(RECORDED INFORMATION Opens)

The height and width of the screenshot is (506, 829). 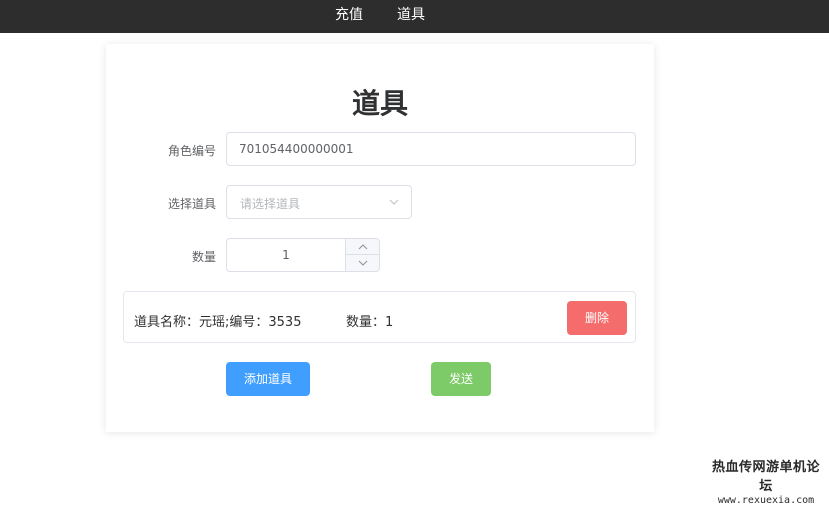 What do you see at coordinates (286, 255) in the screenshot?
I see `quantity-input` at bounding box center [286, 255].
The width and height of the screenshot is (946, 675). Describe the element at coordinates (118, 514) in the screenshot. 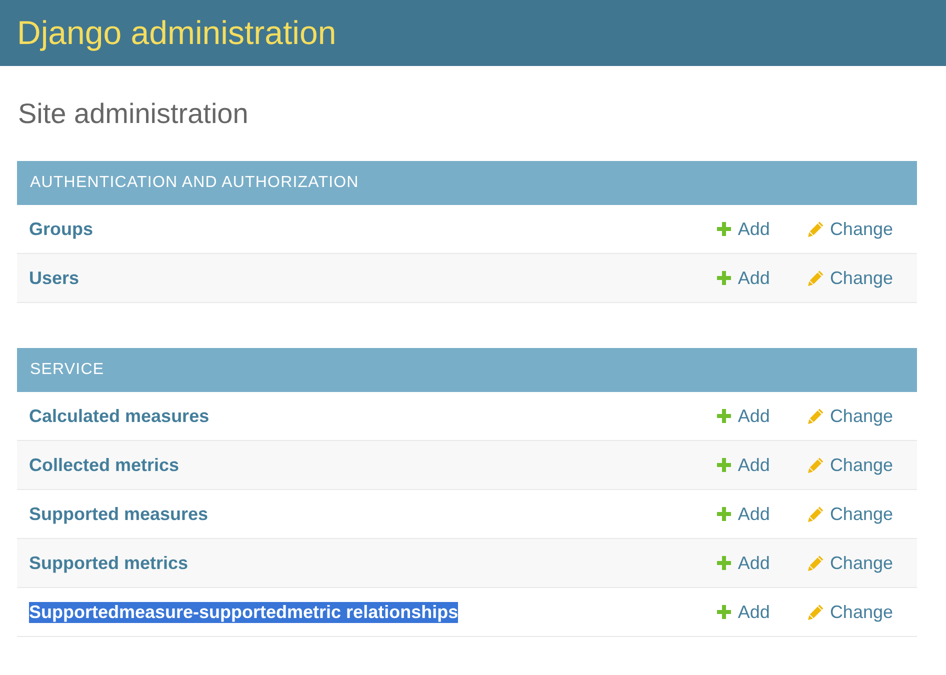

I see `model-link: Supported measures` at that location.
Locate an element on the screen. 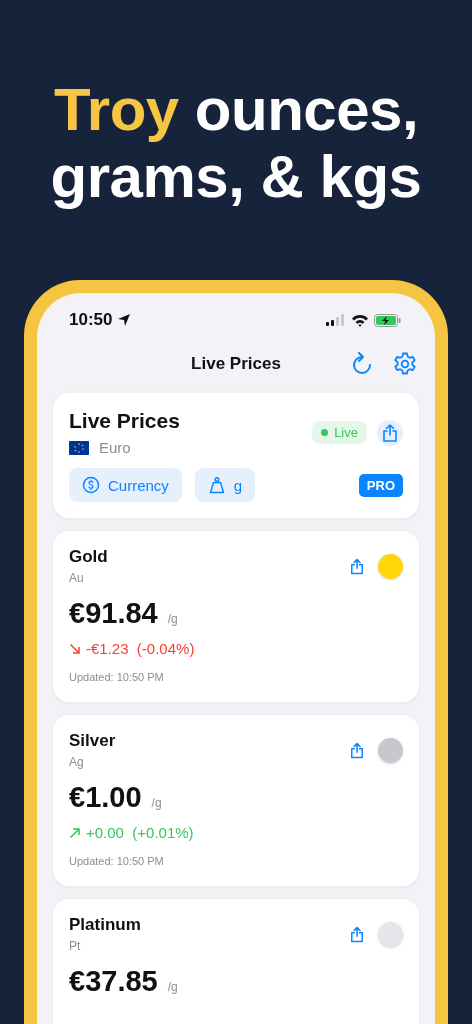  headline: Troy ounces, grams, & kgs is located at coordinates (236, 144).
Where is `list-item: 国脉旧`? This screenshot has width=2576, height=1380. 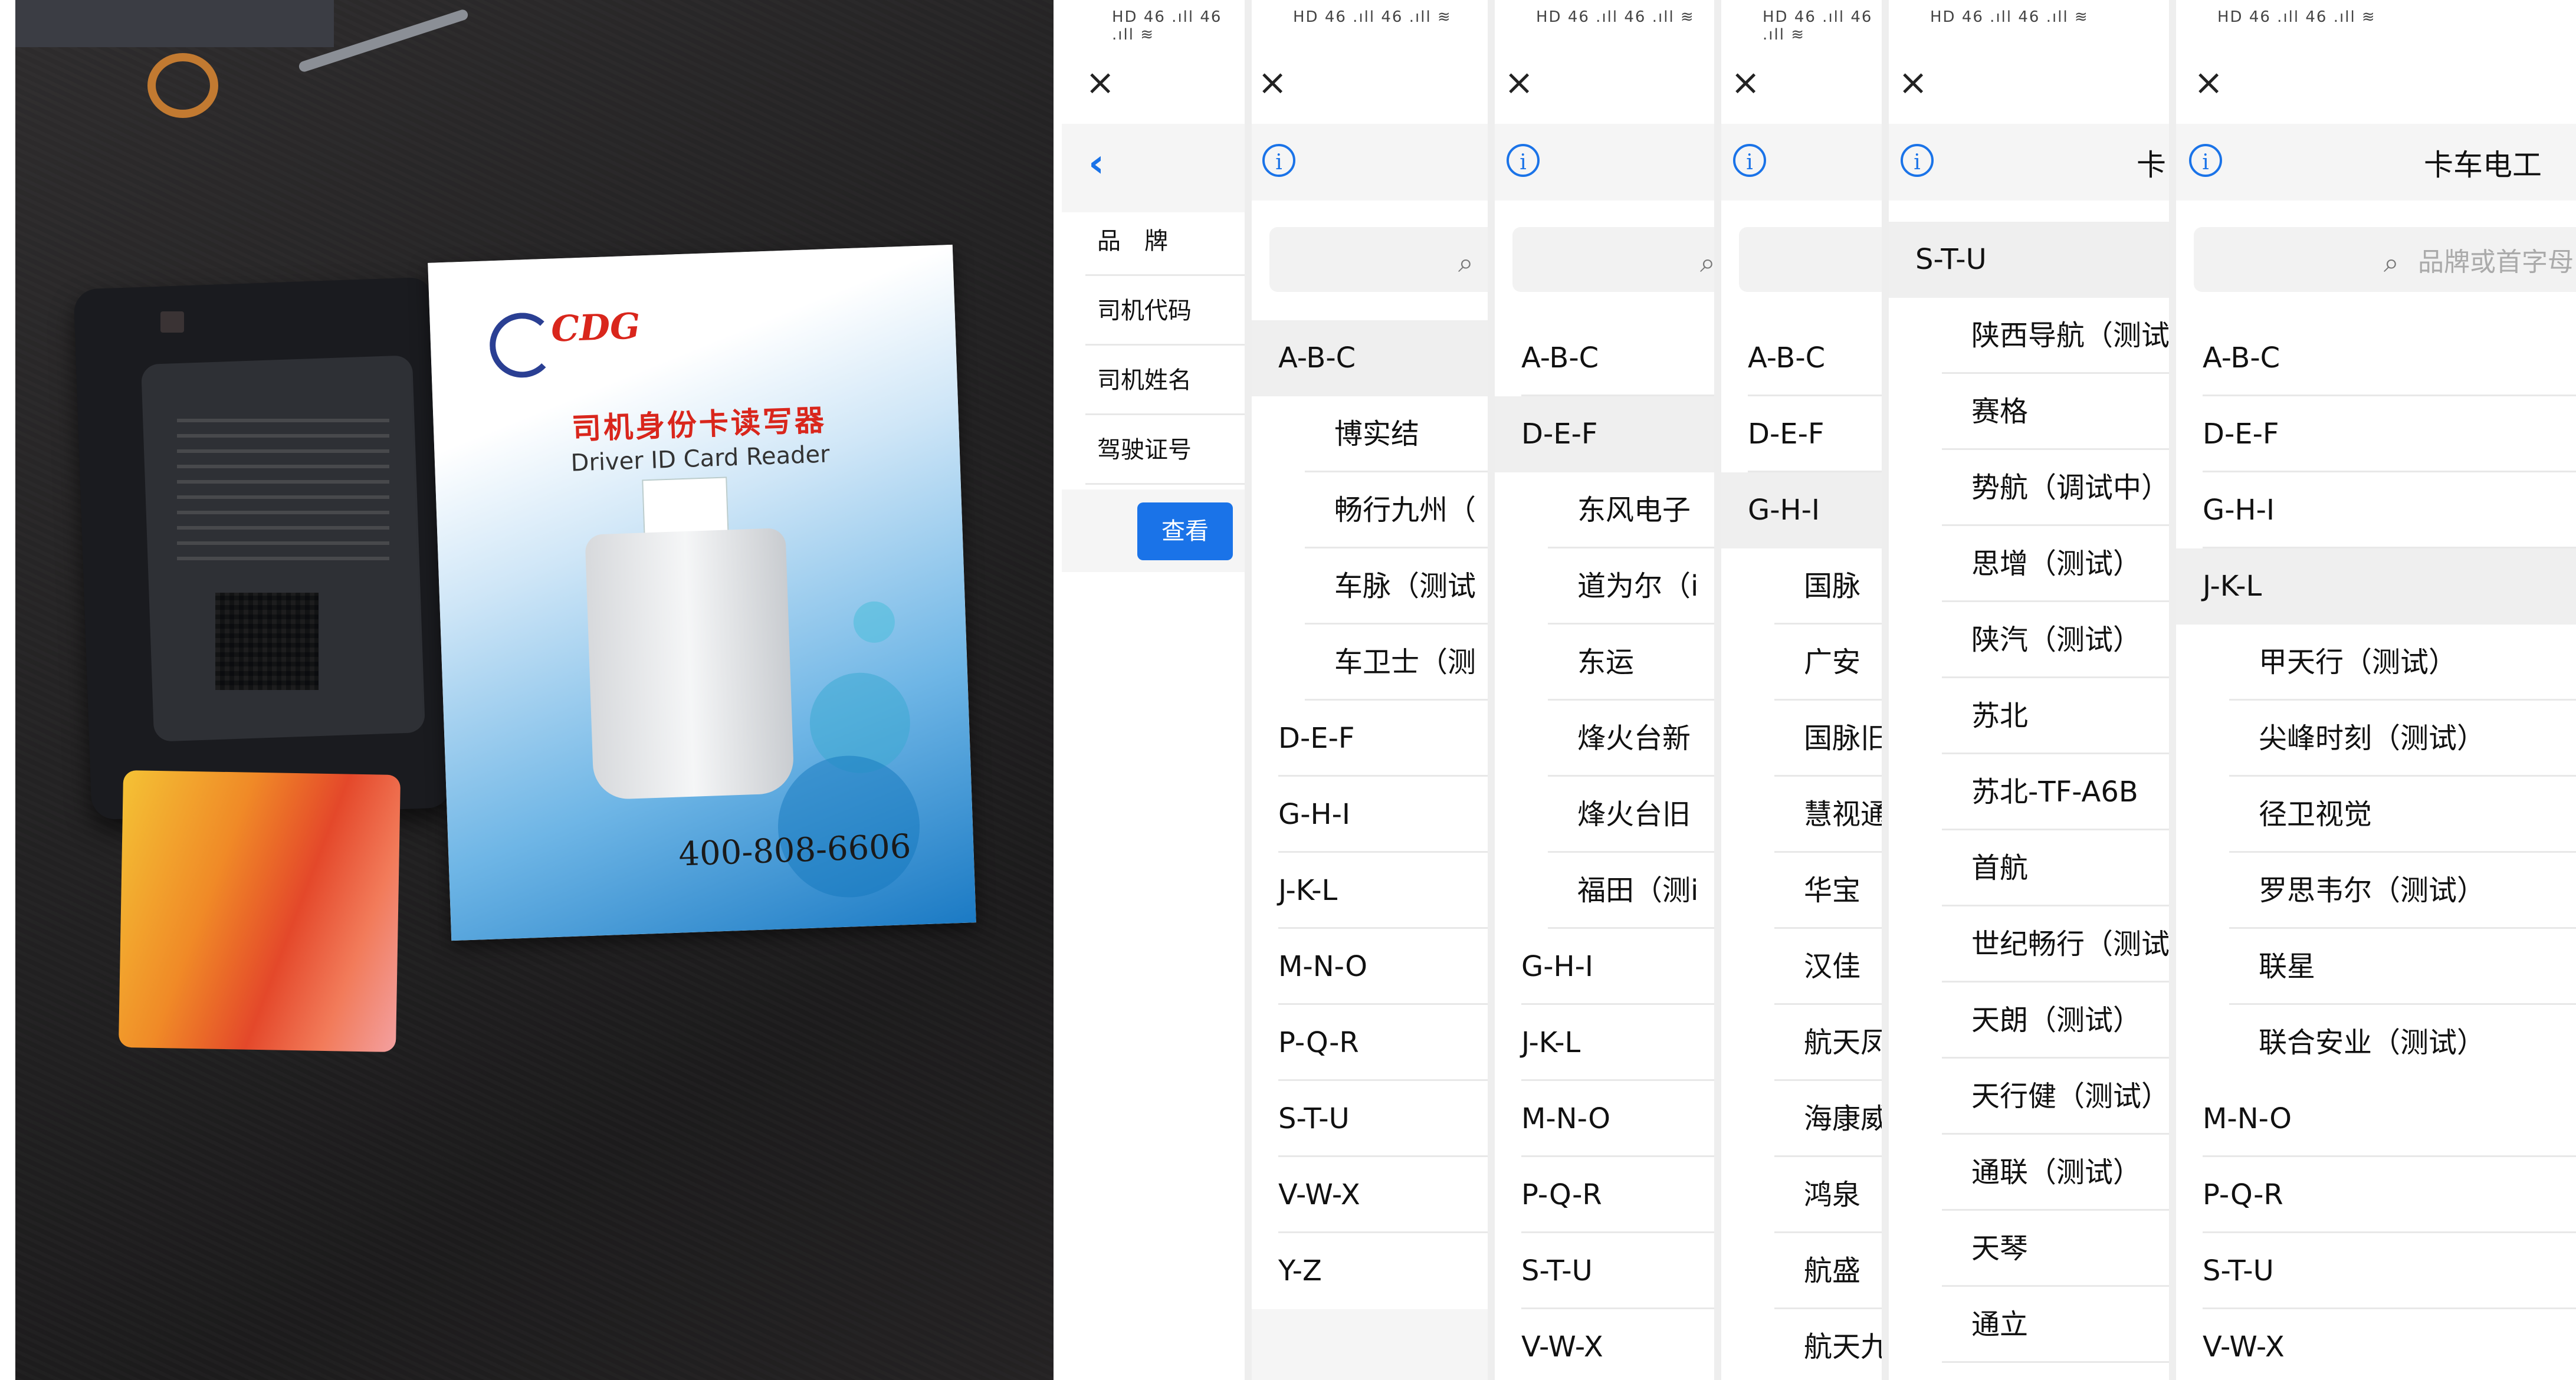
list-item: 国脉旧 is located at coordinates (1828, 739).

(RECORDED INFORMATION Closes)

▶ **WORK TO COMPLETE**
Reproduce the entries word for word, starting at the line that contains "has width=2576, height=1380." and continuing through the last of the entries. Omit the pictures.

▶ **SOLVED EXERCISE**
Where is `list-item: 国脉旧`? This screenshot has width=2576, height=1380. 
list-item: 国脉旧 is located at coordinates (1828, 739).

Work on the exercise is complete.